As the PRS analysis implicated aspects of both antigen directed T cell responses and macrophage activity, it was asked whether the melanoma PRS correlated with T cell and macrophage phenotypes in melanomas in the TCGA dataset. Indeed, tumors in the upper 10th quantile of the melanoma PRS had higher levels of infiltration by pro-tumor inflammatory M2-like (FIG. 3G), but not M0 or Ml -like macrophages. Promotion of an inflammatory protumor environment was also correlated with decreased CD8+ T cell infiltration (FIG. 3H). This supports that TIME eQTLs contribute to cancer risk at least in part by modifying the activity of immune cells at the site where a tumor develops. Example 5 - TIME eQTLs associated with survival implicate immune evasion

Furthermore, survival associations were revisited to evaluate polygenic contributions.
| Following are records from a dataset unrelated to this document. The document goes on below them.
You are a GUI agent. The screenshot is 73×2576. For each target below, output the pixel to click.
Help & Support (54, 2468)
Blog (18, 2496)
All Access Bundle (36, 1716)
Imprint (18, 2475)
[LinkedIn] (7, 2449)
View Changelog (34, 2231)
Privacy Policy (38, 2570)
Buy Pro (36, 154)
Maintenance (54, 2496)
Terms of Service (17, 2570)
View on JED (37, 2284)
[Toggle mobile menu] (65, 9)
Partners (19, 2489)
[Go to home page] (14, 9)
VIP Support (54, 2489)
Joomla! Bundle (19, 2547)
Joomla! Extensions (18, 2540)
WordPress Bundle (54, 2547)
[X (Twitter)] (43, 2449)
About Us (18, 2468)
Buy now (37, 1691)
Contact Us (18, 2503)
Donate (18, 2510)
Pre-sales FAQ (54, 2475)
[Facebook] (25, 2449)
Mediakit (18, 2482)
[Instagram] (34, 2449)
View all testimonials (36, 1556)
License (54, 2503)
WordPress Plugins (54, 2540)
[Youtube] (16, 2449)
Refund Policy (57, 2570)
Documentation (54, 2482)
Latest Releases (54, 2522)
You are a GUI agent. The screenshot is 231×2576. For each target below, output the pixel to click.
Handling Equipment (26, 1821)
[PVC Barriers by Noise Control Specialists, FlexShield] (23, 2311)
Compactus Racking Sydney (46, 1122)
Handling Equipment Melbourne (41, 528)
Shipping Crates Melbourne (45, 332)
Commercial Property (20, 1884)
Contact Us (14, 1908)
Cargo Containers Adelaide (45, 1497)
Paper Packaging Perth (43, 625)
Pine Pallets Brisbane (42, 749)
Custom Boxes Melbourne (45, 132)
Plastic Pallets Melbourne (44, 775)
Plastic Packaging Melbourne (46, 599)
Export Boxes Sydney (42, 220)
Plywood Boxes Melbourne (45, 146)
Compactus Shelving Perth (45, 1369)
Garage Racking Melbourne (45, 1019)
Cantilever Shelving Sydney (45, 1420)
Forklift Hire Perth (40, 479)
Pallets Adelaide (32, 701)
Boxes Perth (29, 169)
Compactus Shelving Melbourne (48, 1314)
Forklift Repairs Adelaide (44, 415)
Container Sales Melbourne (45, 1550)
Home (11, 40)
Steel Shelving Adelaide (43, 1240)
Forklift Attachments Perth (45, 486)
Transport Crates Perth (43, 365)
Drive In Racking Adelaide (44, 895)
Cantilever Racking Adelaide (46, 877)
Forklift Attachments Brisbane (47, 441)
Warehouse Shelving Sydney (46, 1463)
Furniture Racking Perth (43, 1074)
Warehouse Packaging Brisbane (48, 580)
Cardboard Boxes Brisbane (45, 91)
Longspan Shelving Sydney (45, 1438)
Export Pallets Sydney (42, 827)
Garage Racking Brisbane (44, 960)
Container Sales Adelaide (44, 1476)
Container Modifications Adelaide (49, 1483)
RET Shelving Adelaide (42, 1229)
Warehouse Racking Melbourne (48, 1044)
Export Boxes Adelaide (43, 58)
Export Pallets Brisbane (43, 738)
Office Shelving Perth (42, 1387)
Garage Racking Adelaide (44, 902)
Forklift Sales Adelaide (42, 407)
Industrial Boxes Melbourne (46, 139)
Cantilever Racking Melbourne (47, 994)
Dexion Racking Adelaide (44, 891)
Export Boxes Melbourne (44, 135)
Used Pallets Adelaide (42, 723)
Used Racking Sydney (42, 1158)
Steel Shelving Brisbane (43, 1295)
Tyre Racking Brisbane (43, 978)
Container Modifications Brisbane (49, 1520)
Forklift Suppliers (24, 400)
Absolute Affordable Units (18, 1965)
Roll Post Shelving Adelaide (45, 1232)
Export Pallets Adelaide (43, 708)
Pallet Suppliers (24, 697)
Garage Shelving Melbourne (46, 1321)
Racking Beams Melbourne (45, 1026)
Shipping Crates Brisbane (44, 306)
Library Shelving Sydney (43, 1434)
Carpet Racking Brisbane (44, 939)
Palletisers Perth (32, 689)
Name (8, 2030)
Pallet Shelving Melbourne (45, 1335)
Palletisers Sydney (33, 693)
Cancer type-specifc PSS was built separately for each tumor type using 70% of samples, then used them to calculate PSS for the remaining 30% of tumors and evaluated these scores along with other covariates in a Cox Proportional-Hazards analysis. Significant associations were found with overall survival in lung adenocarcinoma, breast invasive carcinoma, bladder urothelial carcinoma, clear cell renal carcinoma, papillary renal carcinoma, head and neck squamous cell carcinoma, skin cutaneous melanoma, colorectal adenoma, and stomach adenocarcinoma (FDR < 0.05; FIG. 4A) and with progression-free survival in lung adenocarcinoma, breast invasive carcinoma, bladder urothelial carcinoma, rectum adenocarcinoma, colorectal adenocarcinoma, pancreatic adenocarcinoma, stomach adenocarcinoma and hepatocellular carcinoma (FDR < 0.05; FIG. 4B).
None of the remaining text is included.